In base all’intesa, Beretta deterrà una partecipazione di maggioranza, pari al 50%+1 azione, mentre le restanti quote saranno suddivise tra il Governo croato e l’investitore privato Ivan Kapetanović. La responsabilità della gestione del progetto ricadrà su Beretta, che si occuperà del trasferimento tecnologico, della gestione della catena di approvvigionamento e dell’allestimento delle linee produttive.
Il nuovo stabilimento è previsto per entrare in funzione entro la prima metà del 2029 e, una volta operativo, darà lavoro a circa 250 dipendenti. Si stima che il fatturato annuo della fabbrica possa oscillare tra i 70 e gli 80 milioni di euro. Tra i prodotti che verranno realizzati ci sarà un calibro attualmente parzialmente prodotto nello stabilimento svizzero, destinato all’uso in mitragliatrici montate su carri armati, oltre agli inneschi, la cui produzione in Germania è attualmente satura.
Pietro Gussalli Beretta, presidente e amministratore delegato di Beretta Holding, ha sottolineato l’importanza di questa nuova fabbrica, definendola complementare alla divisione munizioni del gruppo. Gussalli ha evidenziato l’impegno a lungo termine dell’azienda nel rafforzare la base industriale della difesa europea, sottolineando come la combinazione di tecnologie avanzate, know-how industriale e partnership locali siano elementi chiave per contribuire alla sicurezza e all’autonomia strategica del continente.
Beretta, fondata nel 1526, è oggi una holding con oltre 50 società e vanta una posizione di leadership a livello internazionale nel settore delle armi portatili leggere, dei prodotti ottici e delle munizioni. Nel 2025, l’azienda ha registrato un fatturato di 1,68 miliardi di euro e un EBITDA di 254 milioni. I ricavi provengono per circa il 60% dal settore civile, rivolto a cacciatori e sportivi, e per il 40% dal comparto della difesa. Geograficamente, il 55% dei ricavi proviene dall’Europa, il 32% dal Nord America e il 12% dal resto del mondo.

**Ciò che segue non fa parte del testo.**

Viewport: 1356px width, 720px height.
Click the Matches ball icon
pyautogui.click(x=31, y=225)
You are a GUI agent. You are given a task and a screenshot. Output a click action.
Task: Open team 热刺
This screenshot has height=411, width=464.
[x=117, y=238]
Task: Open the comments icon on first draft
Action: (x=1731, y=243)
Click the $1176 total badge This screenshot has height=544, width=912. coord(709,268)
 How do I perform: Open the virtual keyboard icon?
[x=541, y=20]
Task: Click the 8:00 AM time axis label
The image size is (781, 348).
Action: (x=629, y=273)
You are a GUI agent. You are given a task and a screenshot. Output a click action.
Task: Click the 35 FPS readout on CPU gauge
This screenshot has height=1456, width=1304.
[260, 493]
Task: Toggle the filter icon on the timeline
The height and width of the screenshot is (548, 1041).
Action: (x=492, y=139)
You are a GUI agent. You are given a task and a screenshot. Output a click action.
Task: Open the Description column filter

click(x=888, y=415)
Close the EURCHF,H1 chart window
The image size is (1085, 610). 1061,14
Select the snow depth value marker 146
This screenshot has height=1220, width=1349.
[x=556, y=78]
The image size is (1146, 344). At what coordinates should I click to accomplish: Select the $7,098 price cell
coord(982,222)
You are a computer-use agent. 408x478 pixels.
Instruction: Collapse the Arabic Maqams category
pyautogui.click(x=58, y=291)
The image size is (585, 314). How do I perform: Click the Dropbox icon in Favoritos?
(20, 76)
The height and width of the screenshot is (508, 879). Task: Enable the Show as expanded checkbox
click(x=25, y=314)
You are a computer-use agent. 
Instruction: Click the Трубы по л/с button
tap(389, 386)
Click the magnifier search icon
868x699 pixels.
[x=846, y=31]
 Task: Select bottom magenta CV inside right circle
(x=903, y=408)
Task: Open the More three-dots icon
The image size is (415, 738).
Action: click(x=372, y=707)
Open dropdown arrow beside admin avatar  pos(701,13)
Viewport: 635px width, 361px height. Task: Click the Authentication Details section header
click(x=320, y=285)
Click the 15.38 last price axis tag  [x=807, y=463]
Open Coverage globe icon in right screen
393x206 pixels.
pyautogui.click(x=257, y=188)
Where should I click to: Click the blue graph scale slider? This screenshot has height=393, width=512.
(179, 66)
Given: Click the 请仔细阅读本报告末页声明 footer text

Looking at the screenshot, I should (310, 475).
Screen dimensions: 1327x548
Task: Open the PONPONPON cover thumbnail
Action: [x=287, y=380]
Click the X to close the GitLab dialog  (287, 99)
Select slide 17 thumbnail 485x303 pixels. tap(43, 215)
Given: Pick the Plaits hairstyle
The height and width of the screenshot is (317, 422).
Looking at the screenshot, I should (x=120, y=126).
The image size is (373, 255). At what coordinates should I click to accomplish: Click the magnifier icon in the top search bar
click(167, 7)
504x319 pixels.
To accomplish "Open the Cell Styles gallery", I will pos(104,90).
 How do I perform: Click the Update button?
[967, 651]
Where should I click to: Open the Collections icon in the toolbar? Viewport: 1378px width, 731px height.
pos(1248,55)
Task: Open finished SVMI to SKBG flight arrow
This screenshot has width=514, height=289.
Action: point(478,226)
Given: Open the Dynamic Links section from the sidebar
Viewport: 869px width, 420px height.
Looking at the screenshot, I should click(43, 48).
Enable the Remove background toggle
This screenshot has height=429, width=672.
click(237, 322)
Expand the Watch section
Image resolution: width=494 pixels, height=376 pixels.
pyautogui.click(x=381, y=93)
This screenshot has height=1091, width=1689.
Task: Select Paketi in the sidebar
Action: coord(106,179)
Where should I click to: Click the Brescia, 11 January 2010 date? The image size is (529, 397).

Gussalli Beretta ha collegato questo investimento al più ampio contesto di rafforzamento degli investimenti industriali per la difesa in diversi Paesi europei, un trend in parte influenzato dal conflitto russo-ucraino e dai cambiamenti nella politica estera degli Stati Uniti. Inoltre, il gruppo sta avviando sperimentazioni su munizionamenti antidroni, ampliando ulteriormente il proprio portafoglio tecnologico.
Beretta mantiene anche relazioni operative con gli Stati Uniti, dove gestisce quattro stabilimenti, e ha recentemente siglato una partnership con Sturm Ruger, che porterà a un controllo del 25% delle quote di quest’ultimo gruppo.